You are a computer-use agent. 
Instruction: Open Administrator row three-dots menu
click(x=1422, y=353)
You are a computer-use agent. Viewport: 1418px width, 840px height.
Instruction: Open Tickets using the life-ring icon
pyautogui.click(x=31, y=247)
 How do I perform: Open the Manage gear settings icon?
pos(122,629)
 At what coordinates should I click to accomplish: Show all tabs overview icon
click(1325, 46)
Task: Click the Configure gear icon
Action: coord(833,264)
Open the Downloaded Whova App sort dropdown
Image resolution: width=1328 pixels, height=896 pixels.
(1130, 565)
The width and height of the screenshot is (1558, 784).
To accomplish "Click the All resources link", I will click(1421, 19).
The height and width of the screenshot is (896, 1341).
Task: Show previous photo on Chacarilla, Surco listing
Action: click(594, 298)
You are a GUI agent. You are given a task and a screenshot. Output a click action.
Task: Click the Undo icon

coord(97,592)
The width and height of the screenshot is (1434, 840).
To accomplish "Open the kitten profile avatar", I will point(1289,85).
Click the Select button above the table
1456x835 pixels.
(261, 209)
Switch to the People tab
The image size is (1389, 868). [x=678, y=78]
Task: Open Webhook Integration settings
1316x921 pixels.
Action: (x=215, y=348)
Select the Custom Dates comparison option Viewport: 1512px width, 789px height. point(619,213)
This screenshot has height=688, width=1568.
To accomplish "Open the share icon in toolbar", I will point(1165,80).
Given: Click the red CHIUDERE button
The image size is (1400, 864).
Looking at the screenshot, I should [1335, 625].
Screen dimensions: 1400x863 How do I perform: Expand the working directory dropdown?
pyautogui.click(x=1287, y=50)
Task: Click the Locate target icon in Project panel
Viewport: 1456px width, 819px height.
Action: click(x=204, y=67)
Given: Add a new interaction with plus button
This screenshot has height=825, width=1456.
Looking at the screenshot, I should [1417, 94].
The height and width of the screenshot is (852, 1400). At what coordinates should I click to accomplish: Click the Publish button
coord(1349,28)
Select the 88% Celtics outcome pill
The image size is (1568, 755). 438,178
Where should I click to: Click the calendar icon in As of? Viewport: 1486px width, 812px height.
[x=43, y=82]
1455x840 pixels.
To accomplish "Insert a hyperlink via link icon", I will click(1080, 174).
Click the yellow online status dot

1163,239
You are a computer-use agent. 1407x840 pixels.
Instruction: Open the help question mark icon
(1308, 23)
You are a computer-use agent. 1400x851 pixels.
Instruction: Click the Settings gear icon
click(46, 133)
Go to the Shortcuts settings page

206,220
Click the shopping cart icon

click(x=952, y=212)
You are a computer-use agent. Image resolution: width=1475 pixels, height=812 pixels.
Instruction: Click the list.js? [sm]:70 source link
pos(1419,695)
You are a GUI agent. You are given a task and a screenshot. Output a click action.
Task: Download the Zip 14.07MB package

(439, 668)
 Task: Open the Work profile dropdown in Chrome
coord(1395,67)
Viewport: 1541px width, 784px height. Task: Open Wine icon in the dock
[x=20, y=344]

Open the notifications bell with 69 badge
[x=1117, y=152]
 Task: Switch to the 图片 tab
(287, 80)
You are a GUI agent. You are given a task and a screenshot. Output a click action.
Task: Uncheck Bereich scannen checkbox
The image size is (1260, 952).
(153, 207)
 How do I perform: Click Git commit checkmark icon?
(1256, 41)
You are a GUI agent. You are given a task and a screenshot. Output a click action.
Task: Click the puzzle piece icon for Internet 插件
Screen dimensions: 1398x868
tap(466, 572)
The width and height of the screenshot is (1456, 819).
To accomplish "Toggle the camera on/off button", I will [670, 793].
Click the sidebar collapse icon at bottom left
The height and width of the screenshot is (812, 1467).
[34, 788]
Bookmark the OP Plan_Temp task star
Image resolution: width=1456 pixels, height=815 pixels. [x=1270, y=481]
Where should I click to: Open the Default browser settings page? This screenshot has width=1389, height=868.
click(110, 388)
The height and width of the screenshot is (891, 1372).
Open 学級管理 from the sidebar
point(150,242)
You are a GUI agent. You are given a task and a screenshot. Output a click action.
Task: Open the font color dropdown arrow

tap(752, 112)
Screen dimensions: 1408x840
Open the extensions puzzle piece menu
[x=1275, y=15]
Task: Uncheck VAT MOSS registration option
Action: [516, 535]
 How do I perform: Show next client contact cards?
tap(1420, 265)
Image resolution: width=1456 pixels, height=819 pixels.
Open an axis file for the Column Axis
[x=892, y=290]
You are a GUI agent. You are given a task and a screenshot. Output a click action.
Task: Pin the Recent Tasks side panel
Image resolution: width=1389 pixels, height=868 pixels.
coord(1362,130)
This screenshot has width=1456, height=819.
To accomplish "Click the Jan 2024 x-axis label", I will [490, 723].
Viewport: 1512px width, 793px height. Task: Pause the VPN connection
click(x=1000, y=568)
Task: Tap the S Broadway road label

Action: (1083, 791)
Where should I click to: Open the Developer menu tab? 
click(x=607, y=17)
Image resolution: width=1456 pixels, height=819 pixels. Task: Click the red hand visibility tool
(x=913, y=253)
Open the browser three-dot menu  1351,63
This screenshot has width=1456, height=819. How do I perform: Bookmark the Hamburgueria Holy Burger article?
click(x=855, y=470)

INSTRUCTIONS TO FOLLOW:
Copy each line above where "computer" appears.

RESULT:
You are a computer-use agent. 
You are a computer-use agent. Viewport: 1418px width, 840px height.
You are a computer-use agent. 1407x840 pixels.
You are a computer-use agent. 1400x851 pixels.
You are a computer-use agent. Image resolution: width=1475 pixels, height=812 pixels.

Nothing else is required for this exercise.